IN THE MATTER OF: TENNEIL E. SELNER, Respondent
Attorney Discipline Action.
Tenneil E. Selner, RESPONDENT, Pro se, South Bend, Indiana.
ATTORNEYS FOR THE INDIANA SUPREME COURT DISCIPLINARY COMMISSION: G. Michael Witte, Executive Secretary, Angie L. Ordway, Staff Attorney, Indianapolis, Indiana.
Rush, C.J., and Rucker, David, and Massa, JJ., concur. Dickson, J., dissents, and would reject the Conditional Agreement.
We find that Respondent, Tenneil Selner, engaged in attorney misconduct by unlawfully distributing pseudoephedrine. For this misconduct, we conclude that Respondent should be suspended from the practice of law in this state for at least three years without automatic reinstatement.
Pursuant to Indiana Admission and Discipline Rule 23(11), the Indiana Supreme Court Disciplinary Commission and Respondent have submitted for approval a " Statement of Circumstances and Conditional Agreement for Discipline" stipulating agreed facts and proposed discipline. The Respondent's 2006 admission to this state's bar subjects her to this Court's disciplinary jurisdiction. See Ind. Const. art. 7, § 4. The Court approves the agreement and proposed discipline.

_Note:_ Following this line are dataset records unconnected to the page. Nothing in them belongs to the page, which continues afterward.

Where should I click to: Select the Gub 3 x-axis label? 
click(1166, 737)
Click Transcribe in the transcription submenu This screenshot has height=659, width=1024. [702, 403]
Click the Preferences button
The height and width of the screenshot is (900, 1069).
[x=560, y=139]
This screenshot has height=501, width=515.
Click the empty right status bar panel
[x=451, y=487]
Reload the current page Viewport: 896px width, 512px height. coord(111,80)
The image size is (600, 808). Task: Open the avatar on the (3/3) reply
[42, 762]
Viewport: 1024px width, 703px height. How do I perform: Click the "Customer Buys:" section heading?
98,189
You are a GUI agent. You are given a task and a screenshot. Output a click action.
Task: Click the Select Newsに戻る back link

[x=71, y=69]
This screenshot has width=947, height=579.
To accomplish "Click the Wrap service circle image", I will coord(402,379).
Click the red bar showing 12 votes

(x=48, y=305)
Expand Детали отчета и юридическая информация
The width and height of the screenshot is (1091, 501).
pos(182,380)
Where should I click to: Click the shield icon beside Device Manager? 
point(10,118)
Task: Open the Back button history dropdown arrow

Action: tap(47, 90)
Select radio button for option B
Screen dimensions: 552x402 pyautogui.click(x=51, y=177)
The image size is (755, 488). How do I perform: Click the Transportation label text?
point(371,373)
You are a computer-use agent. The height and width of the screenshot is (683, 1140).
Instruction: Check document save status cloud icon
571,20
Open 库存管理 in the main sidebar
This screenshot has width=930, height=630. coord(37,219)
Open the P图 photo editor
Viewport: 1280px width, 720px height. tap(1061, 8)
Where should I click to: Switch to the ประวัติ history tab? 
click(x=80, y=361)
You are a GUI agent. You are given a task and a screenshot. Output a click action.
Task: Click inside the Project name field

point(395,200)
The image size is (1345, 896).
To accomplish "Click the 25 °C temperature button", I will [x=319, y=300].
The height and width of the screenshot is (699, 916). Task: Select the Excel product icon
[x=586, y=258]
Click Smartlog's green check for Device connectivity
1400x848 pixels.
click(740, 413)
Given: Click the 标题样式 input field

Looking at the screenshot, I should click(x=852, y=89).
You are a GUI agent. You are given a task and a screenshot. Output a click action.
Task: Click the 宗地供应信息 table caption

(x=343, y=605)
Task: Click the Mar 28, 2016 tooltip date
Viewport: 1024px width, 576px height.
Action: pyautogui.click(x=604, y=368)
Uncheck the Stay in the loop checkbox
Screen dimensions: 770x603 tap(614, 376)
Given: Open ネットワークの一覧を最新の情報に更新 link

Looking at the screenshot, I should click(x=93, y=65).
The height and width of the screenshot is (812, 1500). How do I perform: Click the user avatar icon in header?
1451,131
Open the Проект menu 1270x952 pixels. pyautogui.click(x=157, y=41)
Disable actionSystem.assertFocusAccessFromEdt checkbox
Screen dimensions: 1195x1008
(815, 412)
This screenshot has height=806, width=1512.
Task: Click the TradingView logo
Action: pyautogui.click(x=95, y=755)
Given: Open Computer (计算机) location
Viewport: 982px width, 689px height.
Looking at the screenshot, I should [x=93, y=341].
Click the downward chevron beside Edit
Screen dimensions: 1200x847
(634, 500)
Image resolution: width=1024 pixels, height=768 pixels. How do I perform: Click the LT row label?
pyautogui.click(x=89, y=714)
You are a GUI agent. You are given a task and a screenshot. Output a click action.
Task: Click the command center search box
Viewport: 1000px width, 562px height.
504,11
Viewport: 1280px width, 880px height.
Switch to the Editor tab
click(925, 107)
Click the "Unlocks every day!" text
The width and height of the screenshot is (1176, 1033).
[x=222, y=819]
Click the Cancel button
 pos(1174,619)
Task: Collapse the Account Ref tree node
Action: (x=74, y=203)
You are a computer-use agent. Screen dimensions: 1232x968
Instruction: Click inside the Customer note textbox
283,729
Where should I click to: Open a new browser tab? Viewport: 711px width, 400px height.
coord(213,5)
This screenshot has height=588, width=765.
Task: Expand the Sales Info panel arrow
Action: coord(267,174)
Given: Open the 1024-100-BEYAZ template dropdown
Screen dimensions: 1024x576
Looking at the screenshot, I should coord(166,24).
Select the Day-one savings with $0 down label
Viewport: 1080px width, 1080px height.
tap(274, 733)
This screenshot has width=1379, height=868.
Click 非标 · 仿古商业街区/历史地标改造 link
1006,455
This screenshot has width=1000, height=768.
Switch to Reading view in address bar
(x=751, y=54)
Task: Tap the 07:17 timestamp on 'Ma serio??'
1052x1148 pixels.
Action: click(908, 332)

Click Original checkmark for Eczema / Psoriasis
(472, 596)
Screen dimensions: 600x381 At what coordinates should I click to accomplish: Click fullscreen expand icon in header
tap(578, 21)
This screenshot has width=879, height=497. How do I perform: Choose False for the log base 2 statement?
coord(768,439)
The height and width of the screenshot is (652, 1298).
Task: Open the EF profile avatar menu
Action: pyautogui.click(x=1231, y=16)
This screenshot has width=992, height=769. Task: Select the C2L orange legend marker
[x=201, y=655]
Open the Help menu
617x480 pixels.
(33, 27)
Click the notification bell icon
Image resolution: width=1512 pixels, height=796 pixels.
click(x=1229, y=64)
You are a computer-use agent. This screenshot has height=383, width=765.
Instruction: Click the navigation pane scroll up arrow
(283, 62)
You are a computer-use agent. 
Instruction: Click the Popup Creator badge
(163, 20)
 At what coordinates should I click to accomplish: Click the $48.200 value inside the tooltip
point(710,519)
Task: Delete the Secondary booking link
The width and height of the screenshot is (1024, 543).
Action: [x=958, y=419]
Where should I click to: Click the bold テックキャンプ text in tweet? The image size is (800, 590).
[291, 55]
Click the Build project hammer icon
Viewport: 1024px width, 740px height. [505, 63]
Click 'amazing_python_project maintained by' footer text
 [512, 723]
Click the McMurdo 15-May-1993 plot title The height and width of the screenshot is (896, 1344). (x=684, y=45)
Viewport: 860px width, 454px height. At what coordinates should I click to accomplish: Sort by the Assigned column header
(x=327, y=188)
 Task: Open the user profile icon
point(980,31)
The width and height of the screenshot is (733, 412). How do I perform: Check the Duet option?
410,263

On September 12, 2012, Respondent was indicted in federal court on three counts involving the manufacture of methamphetamine. On October 4, 2013, Respondent pled guilty to one count of unlawful distribution of pseudoephedrine and the other two counts were dismissed. In her factual basis, Respondent admitted purchasing pseudoephedrine four times at different drug stores and then providing the pseudoephedrine to two other individuals, allowing those individuals to evade the identification statutes governing the purchase of pseudoephedrine. Respondent was sentenced to twenty-one months of imprisonment and two years of subsequent probation.
The parties agree that Respondent violated Indiana Professional Conduct Rule 8.4(b) by committing a criminal act that reflects adversely on the lawyer's honesty, trustworthiness, or fitness as a lawyer.
The parties cite no facts in aggravation. In mitigation, the parties cite Respondent's cooperation with the disciplinary process and her successful completion of a treatment program for methamphetamine addiction.
Discussion and Discipline
Our analysis of appropriate discipline entails consideration of the nature of the misconduct, the duties violated by the respondent, any resulting or potential harm, the respondent's state of mind, our duty to preserve the integrity of the profession, the risk to the public should we allow the respondent to continue in practice, and matters in mitigation and aggravation. See Matter of Newman, 958 N.E.2d 792, 800 (Ind. 2011).
Respondent's federal felony conviction, and the factual basis she provided for her guilty plea, point to her knowing assistance in the manufacture and distribution of methamphetamine. These are not merely the acts of an end user. Respondent actively engaged herself in the introduction of a controlled substance into a marketplace occupied by current and future victims of a ...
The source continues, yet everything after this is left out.